» Page excerpt
╭──

Much of this I would never have found out if it wasn’t for Mary Godward, a Buenos Aires-based cultural relations specialist, former country director for the British Council in Argentina and descendant of a Lincolnshire Farmer colonist.
Her fascinating and detailed account of the project has been published by Canning House, the UK’s leading forum on Latin America, and is available online.
Godward’s account reports: “On sweltering hot days in December 1872 and January 1873 some 762 men, women and children from England were dumped on the marshy outskirts of the tiny village of Itapé in the Paraguayan countryside.
“Soon after another 130 were dumped near the village of Itá. In total, 892 ‘colonists’, including around 360 children, were brought to Paraguay. Together, they would go down in the footnotes of history as the ill-fated ‘Lincolnshire Farmers’.”
The story of how they came to be there is a shocking indictment of how the urban poor were used as pawns by international financiers and venal politicians during the Victorian period. Housed in tents located in a “low place partially underwater when it rained”, they were also exposed to the blazing hot Paraguayan sun. Many died.
The Rosens, minus baby John, returned to England and to Whitechapel. Rachel went on to marry Nathan Solomons, a Russian émigré, and among their several children the youngest was Israel Solomons, my grandfather, better known as Izzy to his family and “Alf” to everyone else.
The Paraguay experience had never been mentioned to me before and I’m not sure my dad ever knew about it. I’ve considered taking a trip to Itapé to see if there is anything there connected to the Lincolnshire Farmers Scheme, though Foreign Office advice warns against it. But since when has that kind of thing stopped our tribe from going somewhere?

╰──

» Provided data
╭──

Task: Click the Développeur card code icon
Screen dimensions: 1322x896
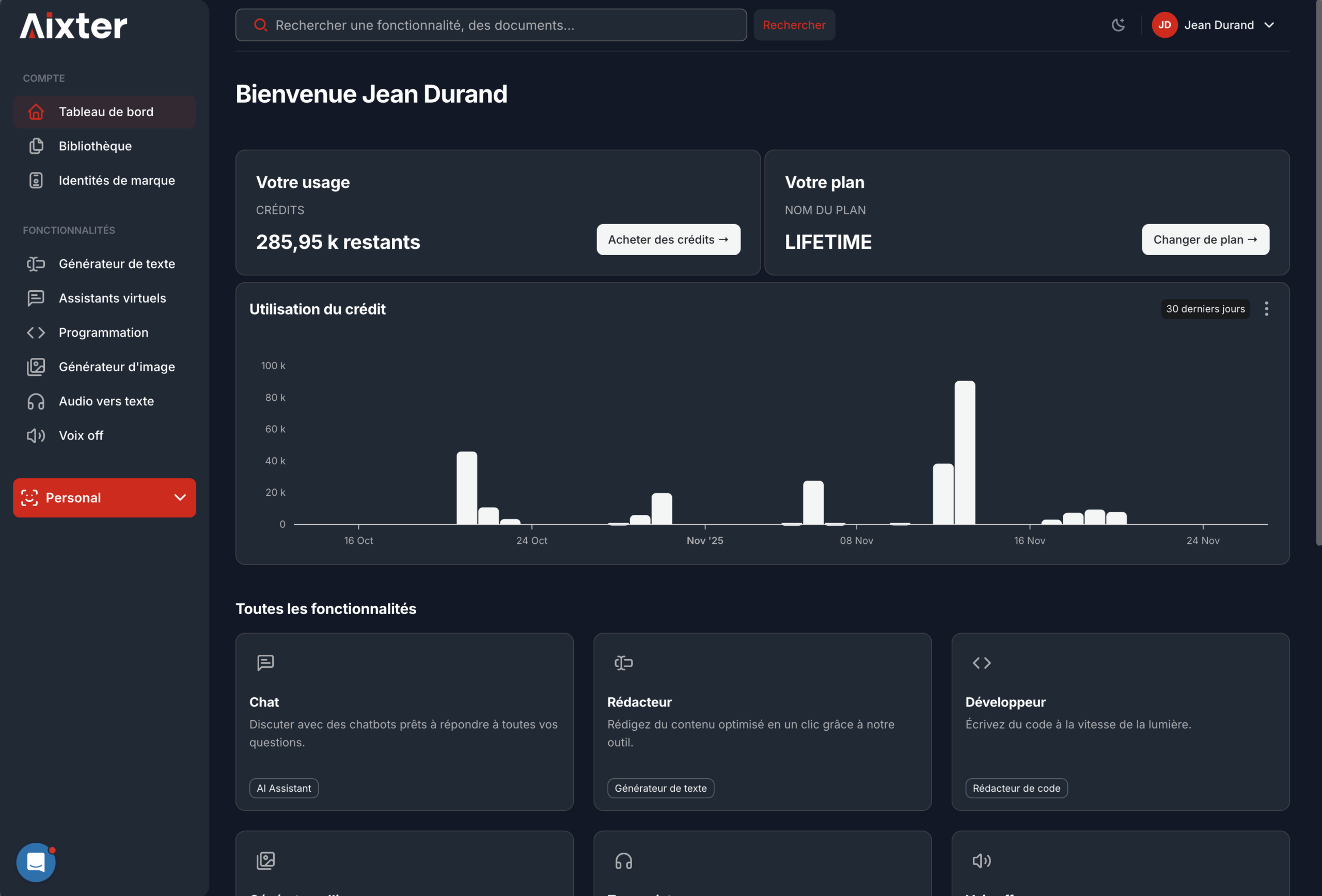Action: click(x=981, y=663)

╰──

» Problems to work on
1. List every individual person named in the page excerpt, giving each once.
2. Reproduce the stretch of the page excerpt from "The Rosens, minus" through "from going somewhere?", switching "Whitechapel" to "Spitalfields".
The data above plays no role here.

» Results in order
1. Mary Godward, John, Rachel, Nathan Solomons, Israel Solomons

2.
The Rosens, minus baby John, returned to England and to Spitalfields. Rachel went on to marry Nathan Solomons, a Russian émigré, and among their several children the youngest was Israel Solomons, my grandfather, better known as Izzy to his family and “Alf” to everyone else.
The Paraguay experience had never been mentioned to me before and I’m not sure my dad ever knew about it. I’ve considered taking a trip to Itapé to see if there is anything there connected to the Lincolnshire Farmers Scheme, though Foreign Office advice warns against it. But since when has that kind of thing stopped our tribe from going somewhere?